A NATO spokesman said 48 insurgents had been killed in three separate clashes, along with several civilians, yesterday in an area which NATO said had been cleared of hundreds of rebels during a two-week offensive last month.
Residents of Panjwayi district, near the provincial capital of Kandahar, Kandahar city, said up to 60 people had been killed in the attacks by the NATO-led International Assistance Force in Afghanistan (ISAF) yesterday.
"ISAF has received credible reports that there were a number of civilian casualties including women and children arising from one or more of these incidents," the NATO spokesman said.
Several civilians were also killed in Kandahar and neighbouring Helmand province, the heart of the illegal opium trade, in fighting over recent days.
"The bombardment continued for four to five hours and the NATO troops took away some of the injured in the morning," Haji Nek Muhammad, 50, from Zangwardi village said of one attack.

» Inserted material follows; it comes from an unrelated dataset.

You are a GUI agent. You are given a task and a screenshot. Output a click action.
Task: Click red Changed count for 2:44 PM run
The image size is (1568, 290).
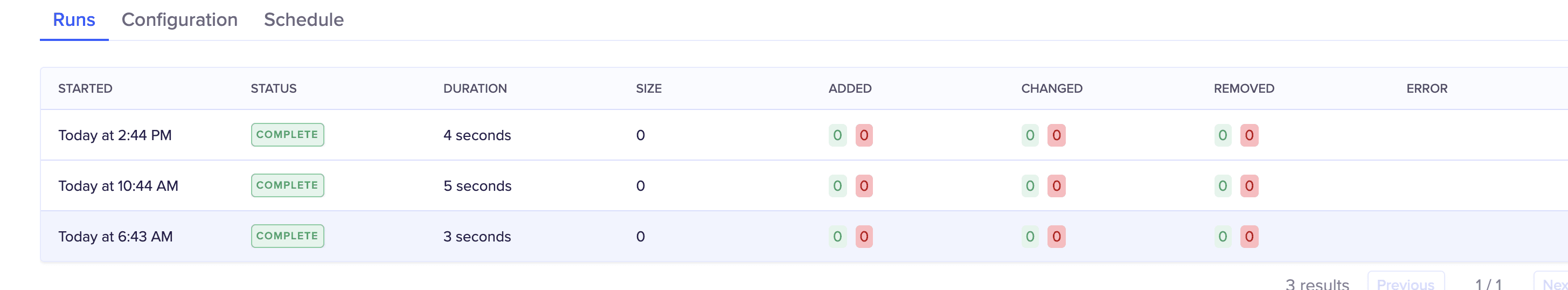click(x=1056, y=135)
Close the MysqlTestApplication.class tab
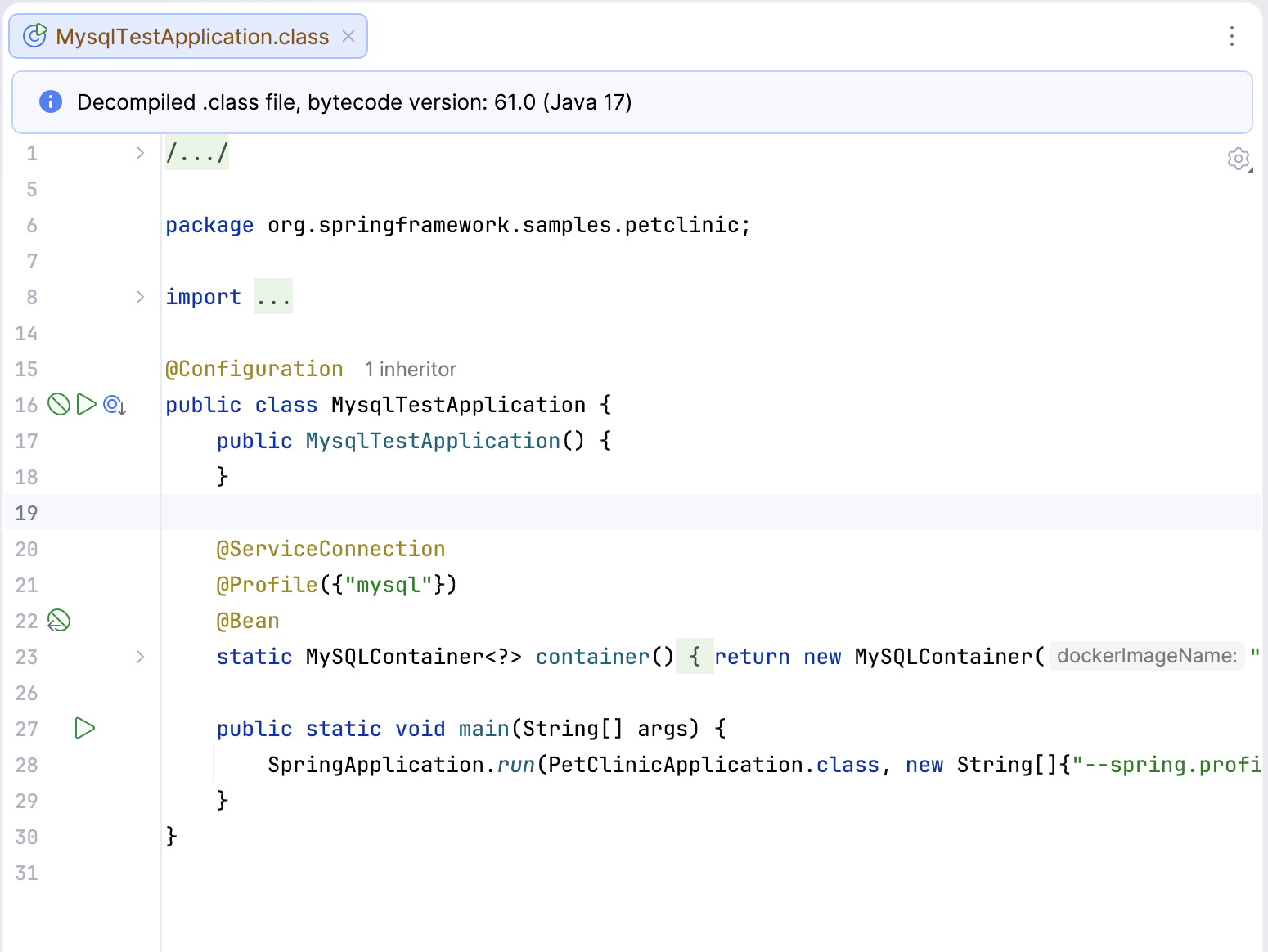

Another villager, Jamila Bibi, said about 20 members of her family were buried under the rubble when their homes collapsed from the bombing.
Earlier, NATO said its forces and Afghan police seized more than 9 tonnes of hashish in a southeastern province bordering Pakistan, a major smuggling route.
The drugs were found in a truck after the driver was stopped at a checkpoint in Zabul province, NATO said in a statement. The driver and three others in the truck were arrested.
Since April, more than 13.5 tonnes of narcotics have been confiscated by police in what the United Nations has said will be a record year for the production of opium, the raw material for heroin.
Afghan officials say the growing Taliban insurgency is fuelling the drugs trade which in turn helps fund the rebellion.